07/08/2025
In the United States, medicines are increasingly treated not as essential tools for survival but as luxury commodities, available primarily to those who can afford them. A deeper analysis from the National Institutes of Health reveals why:
“Medicines are expensive because, as a society, we have chosen to rely on a for-profit business model for medical innovation that prioritizes profit maximization for the benefit of shareholders and investors over health purpose. The few medical breakthroughs are overly expensive, precluding access except for the wealthiest.”
This reality reflects a healthcare system that has drifted from its public health mission, where the value of medicine is measured not by lives saved but by profit margins.
Pharmacy Benefit Managers (PBMs) play a significant role in the complex dynamics of prescription drug pricing in the United States. These intermediaries operate on behalf of insurance companies, employers, and government programs to negotiate drug prices, determine formulary inclusion, and influence patients’ out-of-pocket costs.

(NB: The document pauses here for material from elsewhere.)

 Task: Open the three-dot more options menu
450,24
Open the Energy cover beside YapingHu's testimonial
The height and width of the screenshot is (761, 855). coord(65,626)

While PBMs were originally established to reduce healthcare spending, they have increasingly come under scrutiny for practices that appear to drive prices upward. As highlighted in Harvard Health Publishing, “Pharmacy benefit managers… often receive a share of total spending on medicines, which might encourage approval of higher-priced drugs.”
This indicates that PBMs might not be looking for cost-effective healthcare solutions but instead are motivated to promote higher-priced medications, even when they may not have a superior health benefit. Their complex rebate structures, lack of pricing transparency, and increasingly consolidated relationships with major insurers have contributed to a highly opaque and distorted pharmaceutical pricing system.
In response to rising public frustration over drug prices, former President Donald Trump signed a 2020 executive order introducing the “Most Favored Nation” model, which aimed to tie U.S. drug prices to those paid in other high-income countries.